Cleo está completando 10 anos de carreira. Tem festa? “A festa é todo dia.” Em casa, com o namorado. “A gente gosta de beber vinho e jogar pôquer, sozinhos. Gosto de ficar no meu canto, do meu jeito.” Vida de casada… Vai oficializar no papel, carregar um buquê? “Casar não é uma preocupação do casal, acho que não é o que mantém duas pessoas. Moramos juntos, dividimos as coisas, a gente se ama, acho que isso é muito mais importante do que dizer ‘eu sou casada’. Mas, acho que sim, em algum momento vamos fazer uma cerimônia nossa. Mas fica tranquilo, não vai acontecer antes de a matéria sair”, promete. Vamos monitorar, inevitavelmente: sua vida pessoal, vira e mexe, é assunto na imprensa. Muita coisa já foi dita, inclusive as desagradáveis. “Já me afetou muito, já me senti bastante invadida. Hoje tenho uma visão diferente, acho importante você se colocar. Há seis anos, se eu estivesse dando esta entrevista, pensaria, ‘Meu Deus, por que eu tenho que falar da personagem?’. Hoje em dia eu sei que tenho o dever.”

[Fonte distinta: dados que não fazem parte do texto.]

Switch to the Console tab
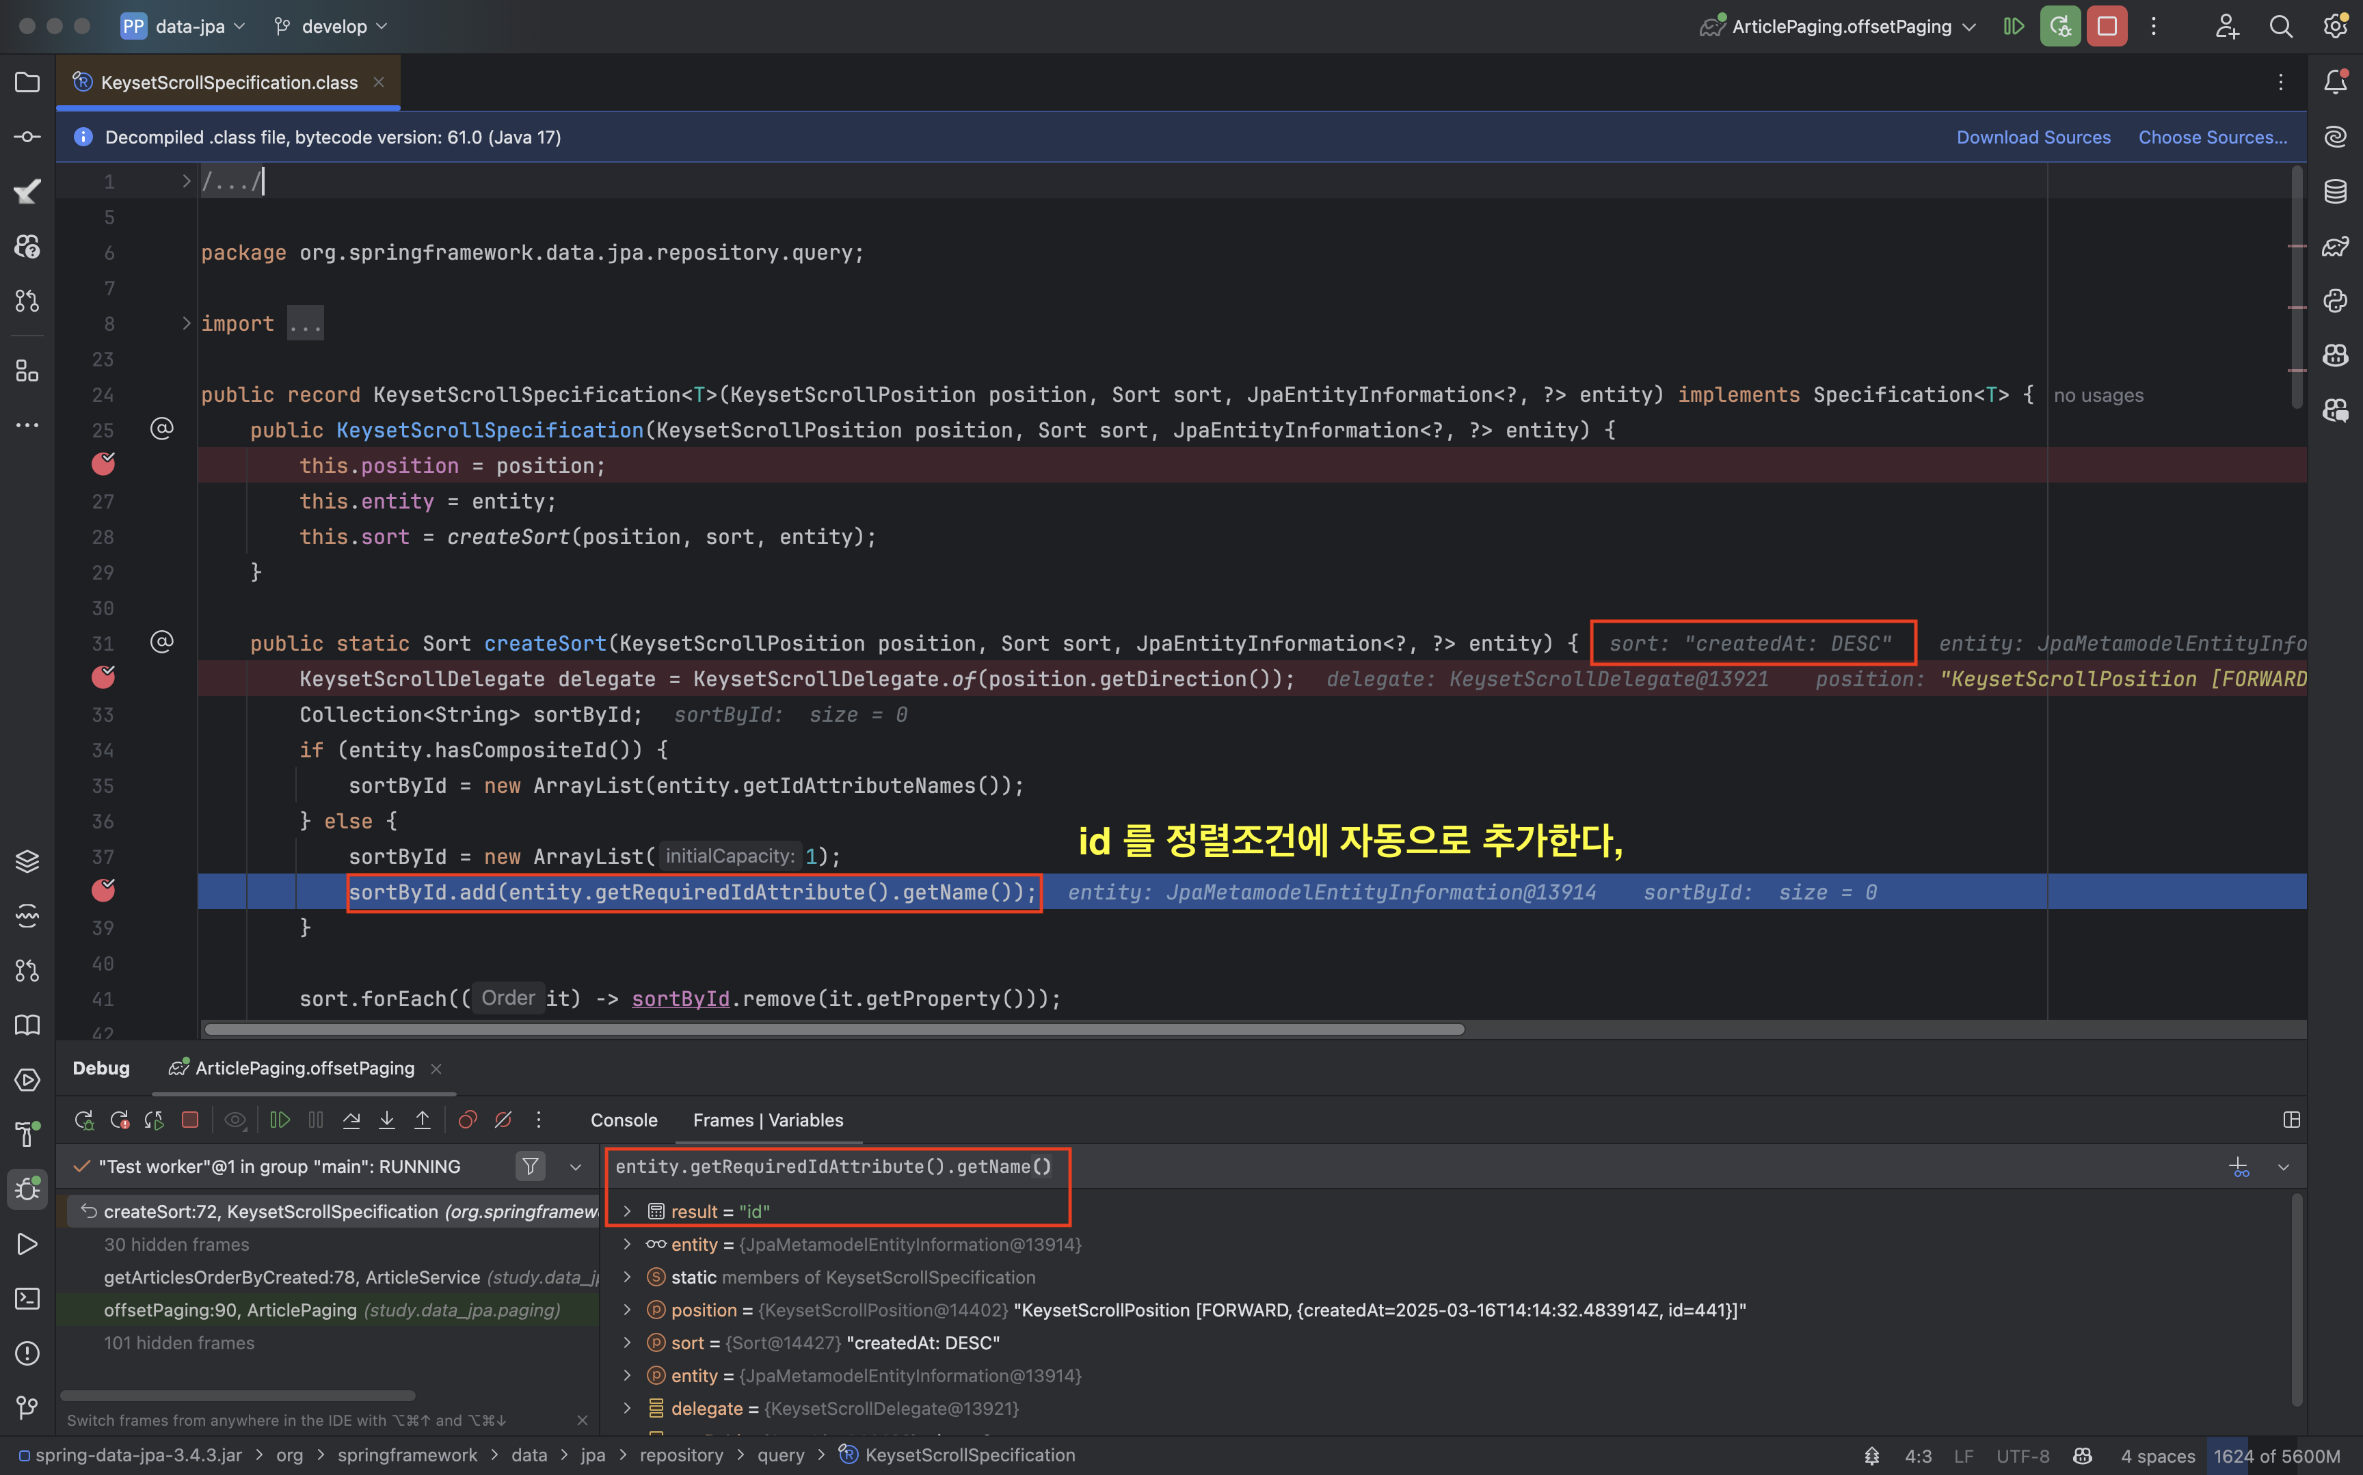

De uns tempos pra cá, outro dever tem ocupado a sua vida. Ela é embaixadora da Hidroex, uma organização ligada à Unesco que contribui para o uso sustentável da água em comunidades ribeirinhas, rurais e urbanas. “Entrei em muitos buracos na minha vida. Quando saí pra vida, fui encontrando coisas muito rasas, que me deixavam deprimida. Estava num processo de descobrir quem eu era na vida e as coisas do mundo me afetavam. Aí teve aquele desastre no sul, eu ficava noites sem dormir, pensando em fazer alguma coisa, em agir de alguma forma. Fiquei sabendo de um abrigo em Ilhota, fui até lá, mas eu não tinha estrutura para ajudar. Vi um desamparo geral, um senhor de 66 anos tirando lama da casa dele… Nesse momento um amigo me falou da Hidroex; me envolvi com o trabalho, num nível mais humano. Com isso, percebi que tem coisas muito piores na vida. Quero entender mais, aprender mais e tentar fazer essa integração entre a questão das águas e do desenvolvimento humano.” Um de seus projetos é viabilizar a instalação de um museu de Jacques Cousteau no Rio. “Já conversei com o Eduardo Paes, é importante trazer esse conhecimento, o país está crescendo, mas não podemos apenas ser economicamente ricos.”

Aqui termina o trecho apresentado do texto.